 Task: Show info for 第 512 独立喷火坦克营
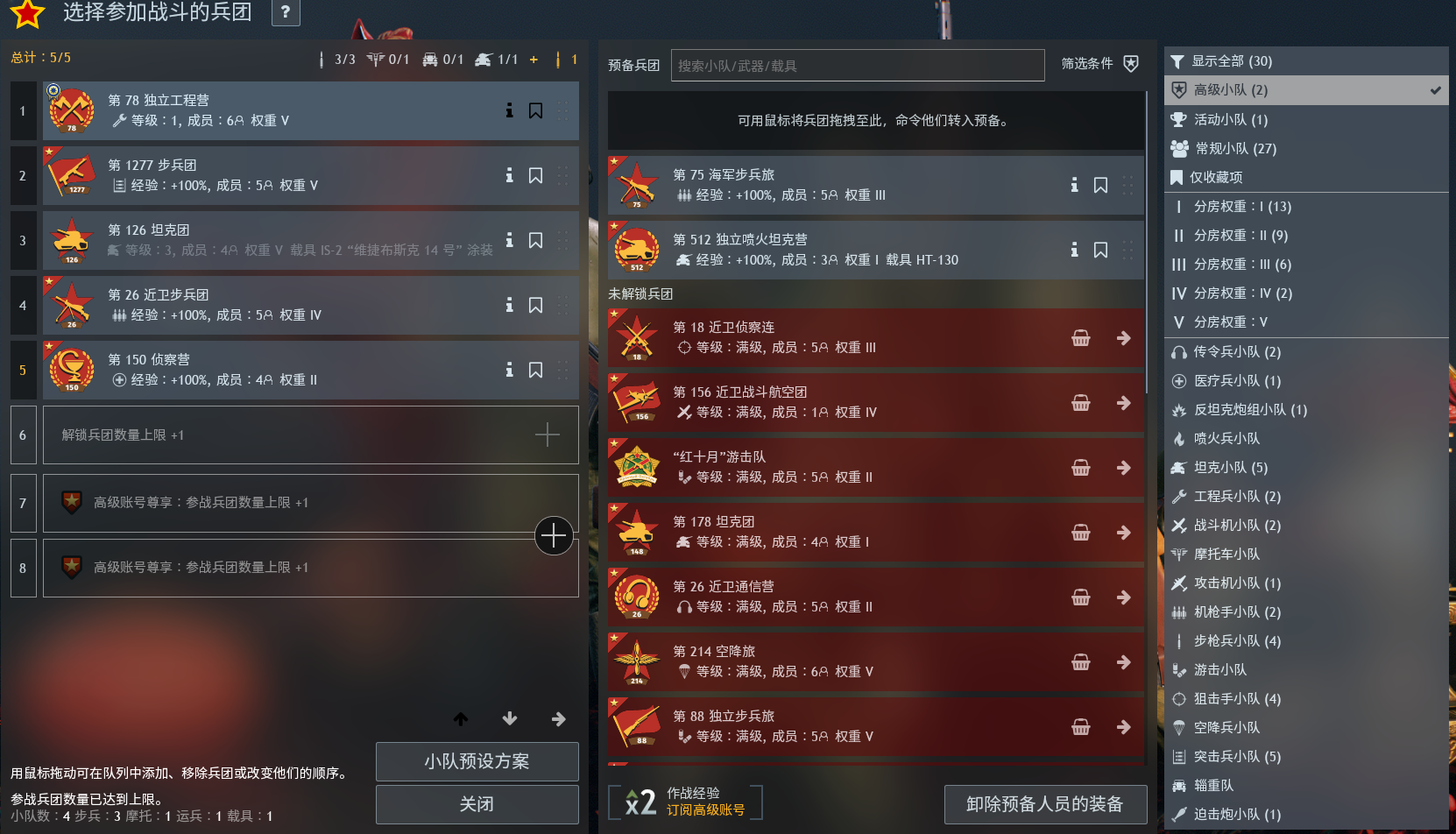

* * *

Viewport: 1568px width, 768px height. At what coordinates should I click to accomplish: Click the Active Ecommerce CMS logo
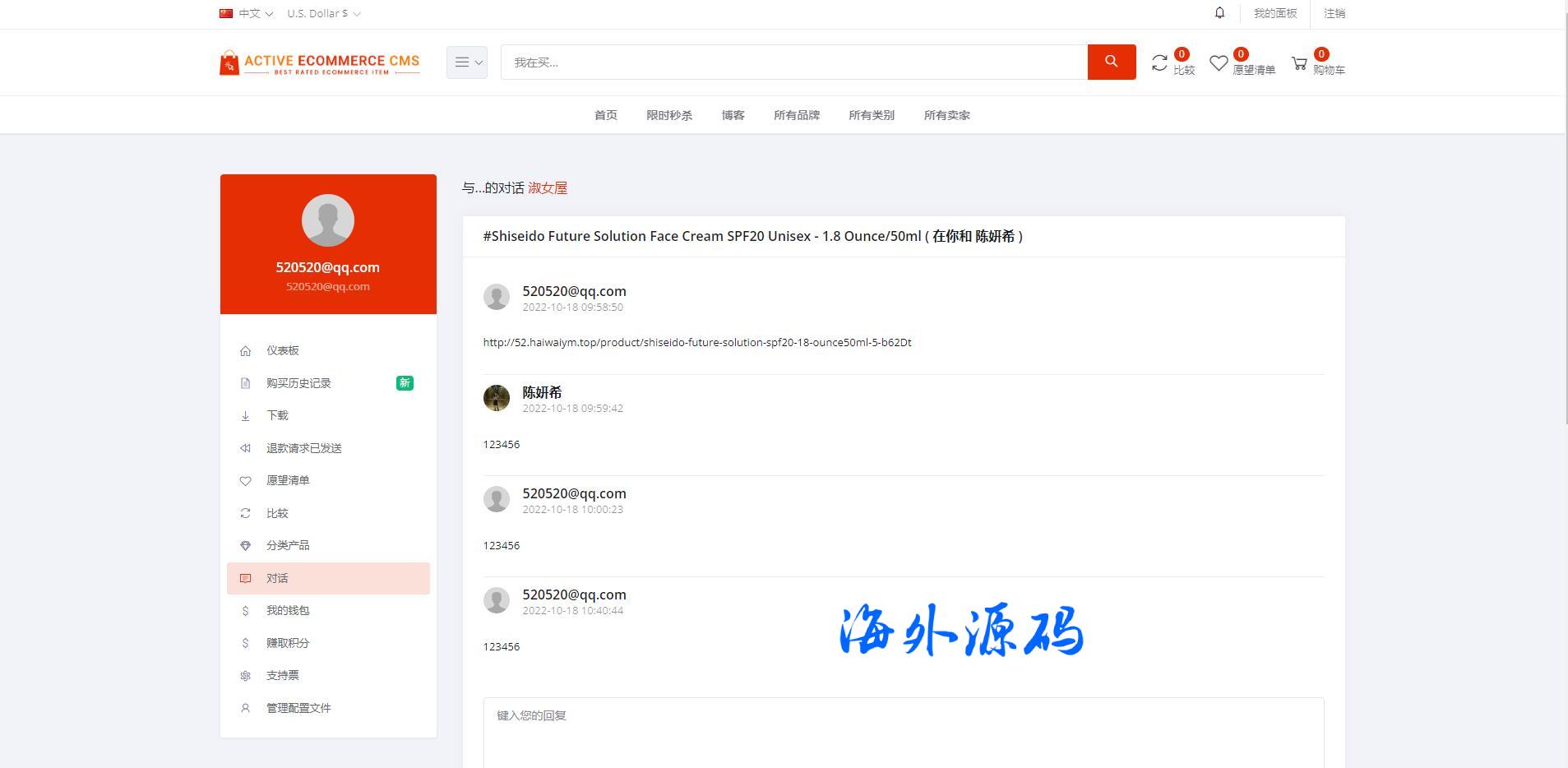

* * *

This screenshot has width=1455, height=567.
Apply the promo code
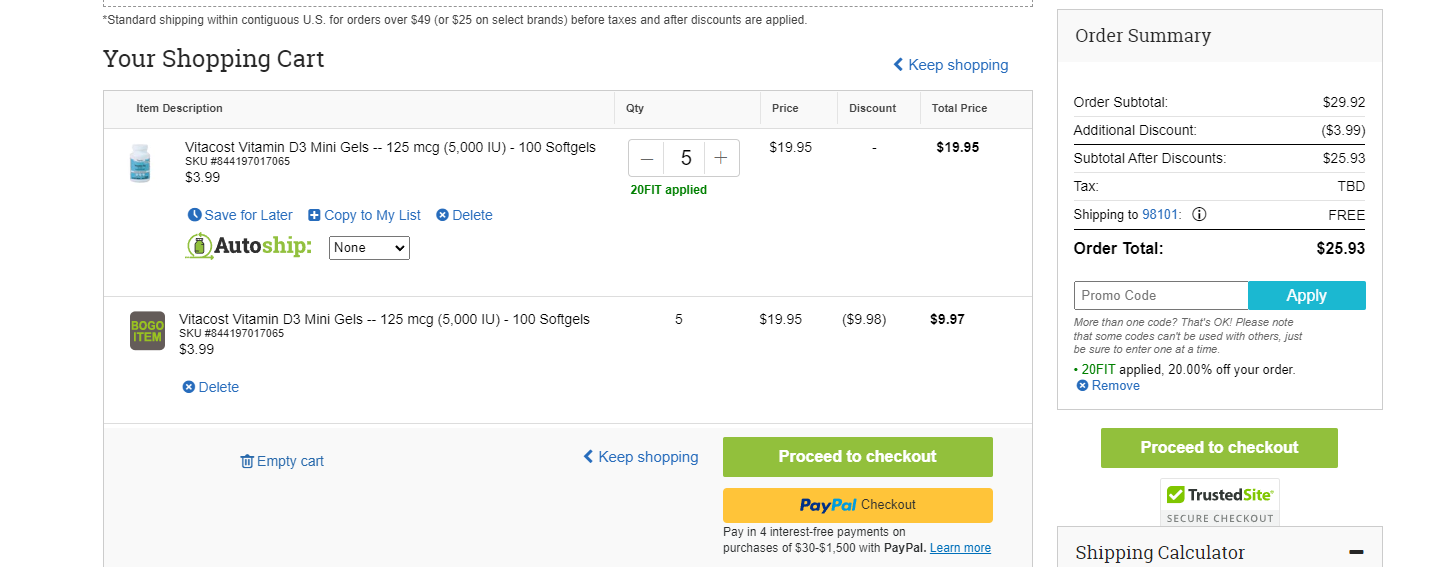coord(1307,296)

### EXERCISE DIRECTIONS:
Would you please return all lines of the data that include the word "height"?

### SOLUTION TO THE PROBLEM:
Viewport: 1568px width, 768px height. At what coordinates should I click to accomplish: Click the Active Ecommerce CMS logo
This screenshot has width=1455, height=567.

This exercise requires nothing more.